--- EXERCISE PROMPT ---
Repeat the rows in the part that opens with the line containing "Image resolution: width=419" and closes with the line containing "The width and", swapping "screenshot" for "image" and leaving everything else unchanged. Leave the pictures out of your answer.

--- DATA EXCERPTS ---
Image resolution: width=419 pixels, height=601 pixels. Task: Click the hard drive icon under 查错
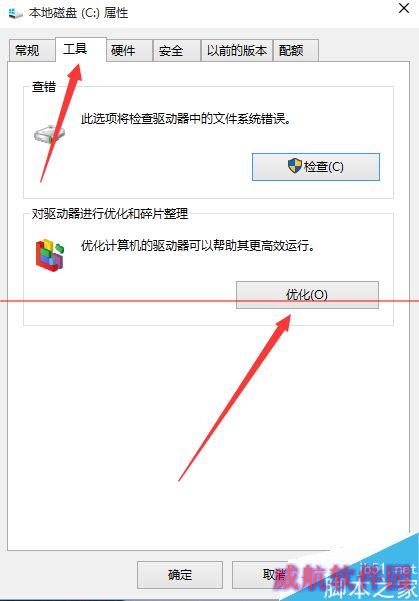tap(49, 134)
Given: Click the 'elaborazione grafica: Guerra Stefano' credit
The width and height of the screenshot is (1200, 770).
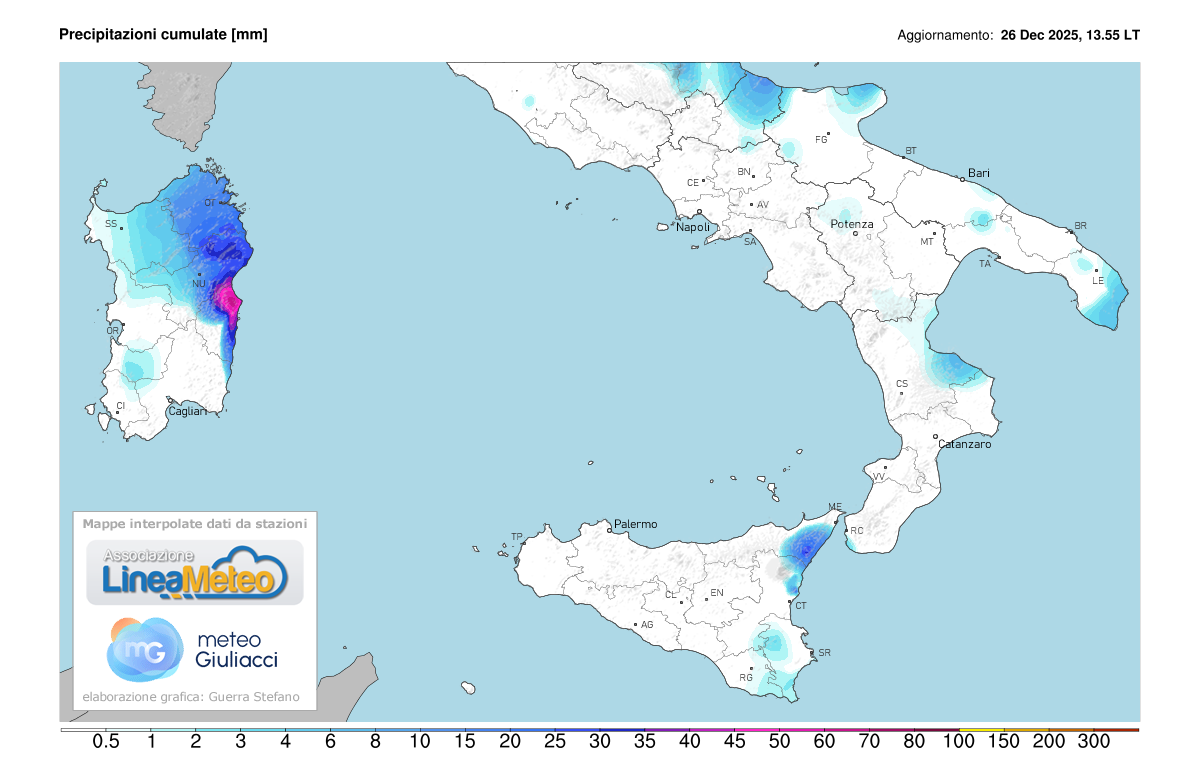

...

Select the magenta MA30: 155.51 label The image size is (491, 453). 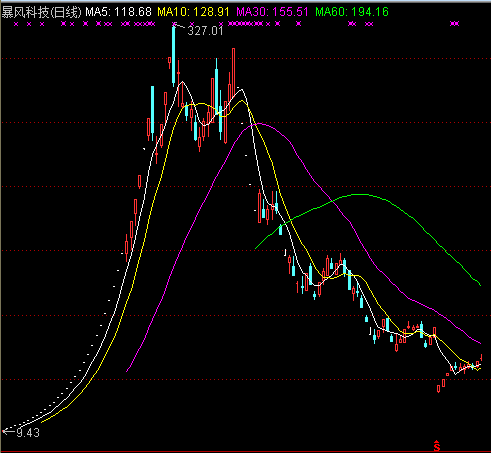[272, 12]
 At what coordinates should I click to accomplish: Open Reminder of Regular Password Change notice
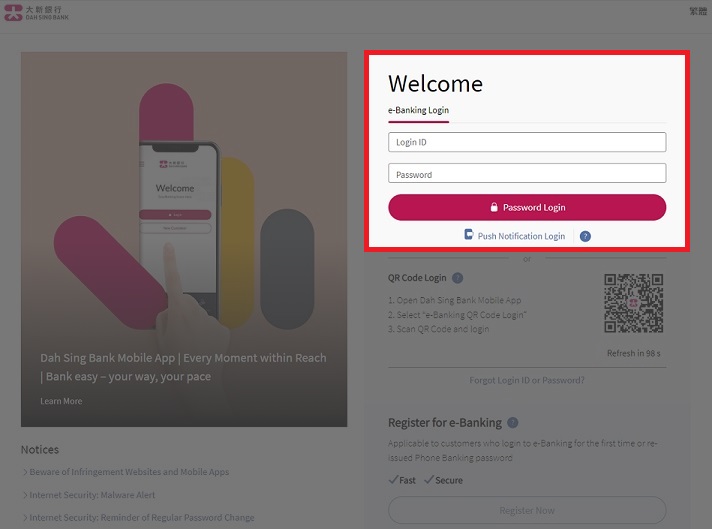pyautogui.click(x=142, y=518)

--- EXERCISE ANSWER ---
Image resolution: width=419 pixels, height=601 pixels. Task: Click the hard drive icon under 查错
tap(49, 134)
Given: Click the 'elaborazione grafica: Guerra Stefano' credit
The width and height of the image is (1200, 770).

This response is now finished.